*PROVIDED PASSAGE*.
--------

Joy in Trials

Consider it pure joy, my brothers and sisters, whenever you face trials of many kinds
because the testing of your faith produces perseverance.

James 1:2

Dear Friends,

This verse carried me through my first high school break-up when I dramatically felt I couldn’t breathe without that boy near me. It’s carried me through my husband’s debilitating anxiety that drove us to E.R.’s multiple midnights a week while newly married. It’s carried me through my church’s unraveling leading to my own deep wounds of abandonment. It’s carried me through crushing infertility, 13 unsuccessful adoptions, three beautiful adoptions, and into these chaotic teenage years today. And it’s been carrying me through a global pandemic marked by more loss than I thought possible. 

In some ways it feels like life has been one, long wilderness, like I’ve just learned to walk unbalanced for so long that I can’t quite remember what childhood simplicity feels like. Perhaps this is why Jesus invites his disciples to see life like a child—to see what truly is instead of what isn’t. 

Consider it pure joy… Consider. I appreciate this word because it calls me to a different posture in difficulty. Consider is an active word and emotionally invested. This word doesn’t speak towards something that just happens on it’s own but an invitation to engage with the trial. Instead of “whatever” or “come what may,” I’m invited to feel, pause and contemplate in a way that transforms my posture in and perspective of this trial. 

He writes, consider your trials joy. What? Really, joy is the posture I’m supposed to have during the hardest times of my life?

--------

*WHAT YOU WILL DO*.
**A)** Based on the devotional on joy in trials, decide whether each statement agrees with it: (i) the verse carried the writer through 13 unsuccessful adoptions; (ii) the husband's anxiety drove the couple to the E.R. about once a month; (iii) the writer calls "Consider" a passive word. Answer yes or no for each and quote the deciding words.
**B)** Retype the part of the devotional on joy in trials that opens with the words containing "Joy in Trials" and closes with "faith produces perseverance.".
**C)** In the devotional on joy in trials, what does the writer say the word "Consider" invites in place of "whatever" or "come what may"? List every action named.

Screenshot grounding data:

--------

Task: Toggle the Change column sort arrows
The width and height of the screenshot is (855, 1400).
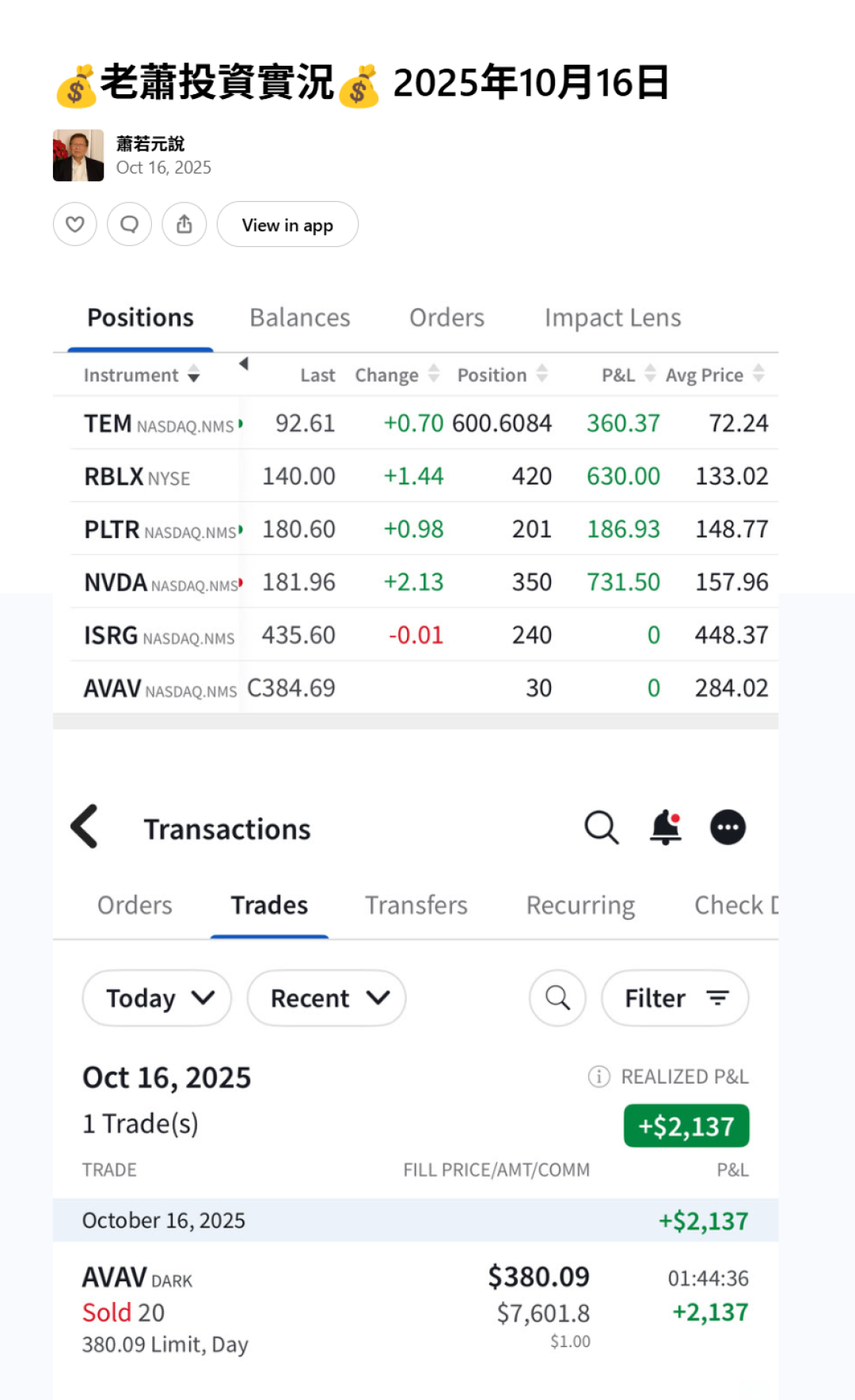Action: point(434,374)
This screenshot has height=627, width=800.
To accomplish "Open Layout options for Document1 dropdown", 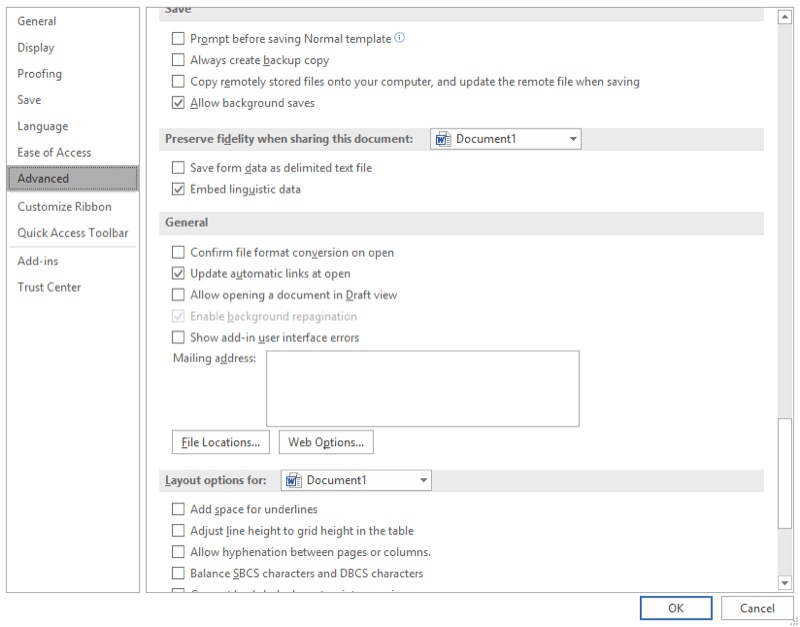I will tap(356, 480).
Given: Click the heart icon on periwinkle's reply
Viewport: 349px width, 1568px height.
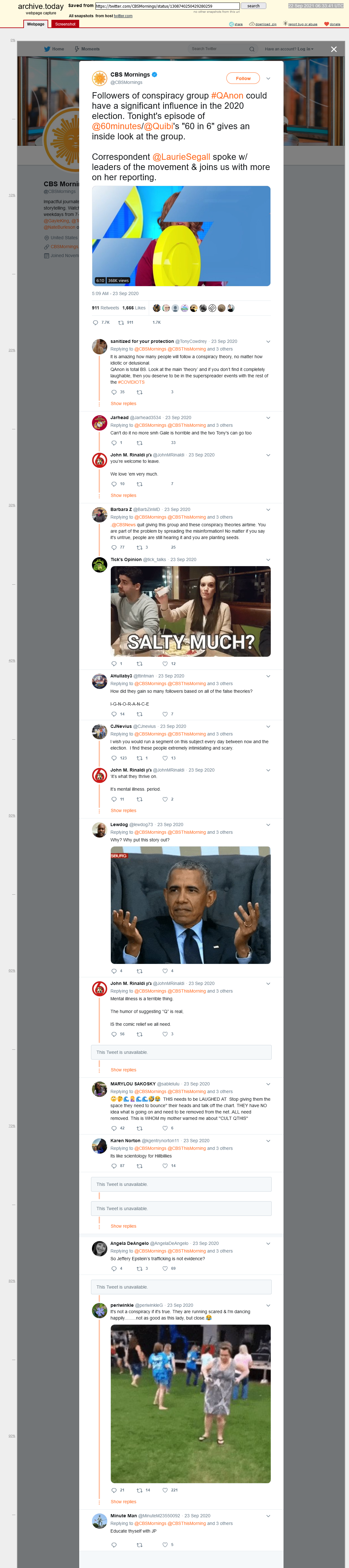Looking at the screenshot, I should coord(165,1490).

--------

*LIST OF ANSWERS*.
**A)**
(i) Yes: "It’s carried me through crushing infertility, 13 unsuccessful adoptions, three beautiful adoptions"
(ii) No: "drove us to E.R.’s multiple midnights a week while newly married"
(iii) No: "Consider is an active word and emotionally invested."

**B)**
Joy in Trials

Consider it pure joy, my brothers and sisters, whenever you face trials of many kinds
because the testing of your faith produces perseverance.

**C)**
feel
pause
contemplate